Run the Voice Note-Taking App

To run the AI note taking application, update the model paths to match your local files and ensure both API keys are available:

Picovoice AccessKey (from Picovoice Console)
OpenAI API key

python3 voice_notes.py \
  --access_key "$ACCESS_KEY" \
  --start_keyword_path ./models/hey-notes.ppn \
  --stop_keyword_path ./models/done-notes.ppn \
  --openai_key "$OPENAI_API_KEY" \
  --output_dir ./my_notes

You can start building your own commercial or non-commercial projects leveraging Picovoice's self-service Console.

Start Building

Frequently Asked Questions

Will voice notes work accurately in noisy environments?

Yes. Porcupine Wake Word and Leopard Speech-to-Text are designed for real-world conditions, including background noise.

Can I accidentally trigger the stop phrase while speaking?

False positives are minimized by selecting distinct phrases. Choose a stop phrase that is unlikely to come up in natural conversation in a meeting. Testing keywords in the Picovoice Console before deployment ensures they do not trigger on common words.

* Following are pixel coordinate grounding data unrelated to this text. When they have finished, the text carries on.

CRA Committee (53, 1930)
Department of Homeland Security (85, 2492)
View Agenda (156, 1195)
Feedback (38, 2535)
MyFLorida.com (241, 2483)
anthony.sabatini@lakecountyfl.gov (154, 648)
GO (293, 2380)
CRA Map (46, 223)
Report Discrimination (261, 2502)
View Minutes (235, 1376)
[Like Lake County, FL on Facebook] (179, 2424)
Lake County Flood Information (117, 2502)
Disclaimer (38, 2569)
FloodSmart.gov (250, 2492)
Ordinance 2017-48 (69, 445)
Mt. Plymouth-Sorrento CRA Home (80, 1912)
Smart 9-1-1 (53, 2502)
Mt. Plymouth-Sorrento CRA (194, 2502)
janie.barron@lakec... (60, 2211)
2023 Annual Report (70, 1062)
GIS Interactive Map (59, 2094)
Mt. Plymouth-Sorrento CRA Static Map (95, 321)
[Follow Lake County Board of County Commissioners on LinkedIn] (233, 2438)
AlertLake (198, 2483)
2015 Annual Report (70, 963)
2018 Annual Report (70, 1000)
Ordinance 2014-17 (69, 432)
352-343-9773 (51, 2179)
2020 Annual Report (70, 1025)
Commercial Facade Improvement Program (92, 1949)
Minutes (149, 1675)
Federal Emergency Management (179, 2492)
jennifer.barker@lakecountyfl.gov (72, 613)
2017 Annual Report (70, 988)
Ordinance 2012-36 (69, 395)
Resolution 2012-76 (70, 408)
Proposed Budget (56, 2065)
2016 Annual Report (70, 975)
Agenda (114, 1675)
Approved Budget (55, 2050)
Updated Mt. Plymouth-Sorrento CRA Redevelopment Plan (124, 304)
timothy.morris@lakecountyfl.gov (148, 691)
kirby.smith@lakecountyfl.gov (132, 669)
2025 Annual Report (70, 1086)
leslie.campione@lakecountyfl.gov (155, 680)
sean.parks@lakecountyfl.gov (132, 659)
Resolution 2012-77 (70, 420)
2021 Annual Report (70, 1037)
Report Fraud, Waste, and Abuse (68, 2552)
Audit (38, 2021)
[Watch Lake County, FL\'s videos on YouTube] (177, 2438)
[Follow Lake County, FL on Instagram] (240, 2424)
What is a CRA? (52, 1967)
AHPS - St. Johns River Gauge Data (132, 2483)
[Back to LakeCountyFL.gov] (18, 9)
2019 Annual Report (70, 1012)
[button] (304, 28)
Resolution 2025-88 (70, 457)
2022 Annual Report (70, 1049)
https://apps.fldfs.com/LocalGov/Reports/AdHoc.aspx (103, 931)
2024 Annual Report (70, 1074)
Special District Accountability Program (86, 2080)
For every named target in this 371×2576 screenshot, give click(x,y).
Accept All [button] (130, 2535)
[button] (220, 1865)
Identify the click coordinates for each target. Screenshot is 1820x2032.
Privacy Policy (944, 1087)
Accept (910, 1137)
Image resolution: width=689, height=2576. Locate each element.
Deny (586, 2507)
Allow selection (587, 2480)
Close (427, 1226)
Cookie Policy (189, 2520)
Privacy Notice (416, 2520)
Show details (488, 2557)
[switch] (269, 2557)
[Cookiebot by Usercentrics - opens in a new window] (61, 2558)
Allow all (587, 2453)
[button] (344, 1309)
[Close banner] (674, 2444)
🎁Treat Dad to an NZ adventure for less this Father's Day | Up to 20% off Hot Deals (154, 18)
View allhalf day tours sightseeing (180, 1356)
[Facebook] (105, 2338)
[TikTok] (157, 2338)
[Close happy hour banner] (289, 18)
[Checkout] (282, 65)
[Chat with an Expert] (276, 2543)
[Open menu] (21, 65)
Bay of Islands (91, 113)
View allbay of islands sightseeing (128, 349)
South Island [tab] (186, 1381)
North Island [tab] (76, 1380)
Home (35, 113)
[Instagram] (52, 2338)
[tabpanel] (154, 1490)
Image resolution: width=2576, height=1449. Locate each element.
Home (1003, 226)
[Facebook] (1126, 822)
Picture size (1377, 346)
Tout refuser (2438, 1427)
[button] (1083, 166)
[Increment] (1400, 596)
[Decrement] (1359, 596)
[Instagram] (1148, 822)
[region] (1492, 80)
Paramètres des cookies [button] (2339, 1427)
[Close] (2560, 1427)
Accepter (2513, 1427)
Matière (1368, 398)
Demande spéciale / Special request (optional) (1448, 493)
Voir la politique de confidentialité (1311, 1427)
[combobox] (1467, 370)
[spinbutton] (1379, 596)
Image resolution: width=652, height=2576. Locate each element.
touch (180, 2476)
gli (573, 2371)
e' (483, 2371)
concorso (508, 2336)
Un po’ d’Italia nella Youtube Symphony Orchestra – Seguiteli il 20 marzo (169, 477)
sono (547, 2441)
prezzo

What happens if the OpenAI API fails?

Network issues can occasionally interrupt the AI summarization step. However, because transcription occurs on-device, the raw text can be saved locally. The summary generation can be retried later using the saved transcript file.

How does batch transcription differ from real-time transcription?

Batch transcription processes the full audio file after recording is complete, whereas real-time transcription processes audio as it is spoken. For note-taking, batch processing often yields higher accuracy because the engine analyzes the full context of sentences before finalizing text.

Can I customize the note format?

Yes. The system prompt sent to the LLM can be modified to change the structure—adding categories, tags, or priority levels. Local logic can also be implemented to sort notes automatically based on content.